> _Brief_: When copying the data, keep every line exactly the same.

(Extracted data entries)
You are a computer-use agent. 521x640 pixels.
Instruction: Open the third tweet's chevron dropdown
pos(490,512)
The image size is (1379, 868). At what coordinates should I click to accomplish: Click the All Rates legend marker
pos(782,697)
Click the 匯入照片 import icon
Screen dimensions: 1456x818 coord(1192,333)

> _Result for this exercise_:
You are a computer-use agent. 521x640 pixels.
Instruction: Open the third tweet's chevron dropdown
pos(490,512)
The image size is (1379, 868). At what coordinates should I click to accomplish: Click the All Rates legend marker
pos(782,697)
Click the 匯入照片 import icon
Screen dimensions: 1456x818 coord(1192,333)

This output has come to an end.